Attal défend un déconfinement "prudent et pragmatique"

Attal défend un déconfinement "prudent et pragmatique"
Le porte-parole du gouvernement Gabriel Attal à l'Elysée, le 8 avril 2021

publié le vendredi 30 avril 2021 à 11h10

Le calendrier de levée progressive des restrictions est "prudent et pragmatique", et il prend "surtout" en compte "l'envie des Français de reprendre une vie de plus en plus normale", a défendu vendredi le porte-parole du gouvernement Gabriel Attal, alors que l'opposition accuse l'éxécutif d'effectuer un nouveau "pari" sanitaire.

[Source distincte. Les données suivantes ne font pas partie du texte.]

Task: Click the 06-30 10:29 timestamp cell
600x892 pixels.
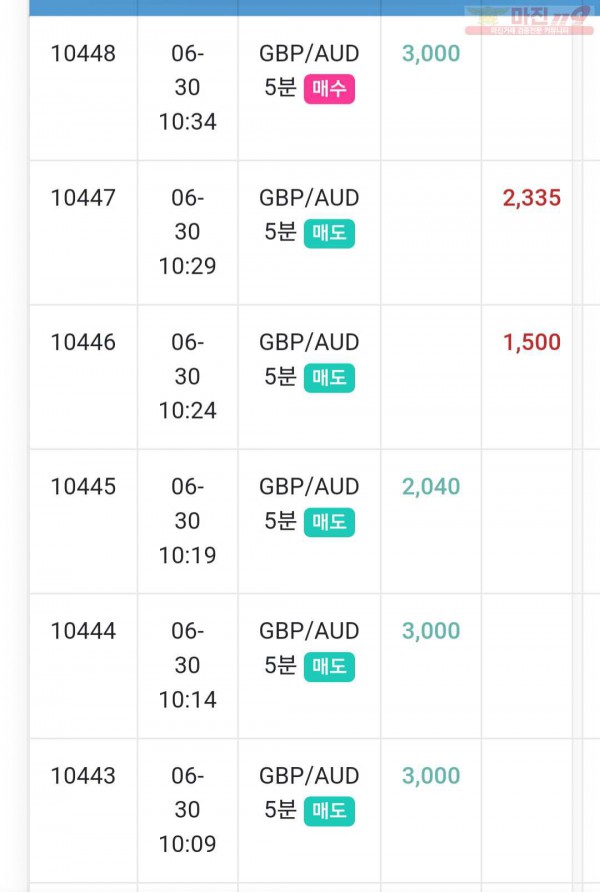Action: (x=188, y=232)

Côté économie, une concertation sur l'accompagnement de la reprise progressive d'activité des entreprises jusque-là fermées sera menée "la semaine prochaine" avec les fédérations, les partenaires sociaux, et le ministre de l'Economie Bruno Le Maire, qui "précisera le dispositif avec le Premier ministre Jean Castex la semaine du 10 mai", a précisé M. Attal sur BFMTV et RMC.

A ceux qui accusent Emmanuel Macron d'être trop optimiste voire imprudent, il a opposé le fait que "ce qui a changé, c'est la dynamique" de l'épidémie: à l'annonce des restrictions le 31 mars elle était "exponentielle" mais "depuis plusieurs semaines ça descend, elle perd du terrain", même si "elle le fait doucement", et la vaccination s'accélère.

"Hier ce qu'Emmanuel Macron a annoncé c'est un engagement tenu: la fin des restrictions et un calendrier de réouverture progressive". "C'est un calendrier qui est prudent et pragmatique, qui est fait avec du bon sens et surtout qui tient compte du fait que les Français ont envie de reprendre une vie de plus en plus normale, et ça il faut l'entendre" après "plus d'un an avec des restrictions", a-t-il fait valoir.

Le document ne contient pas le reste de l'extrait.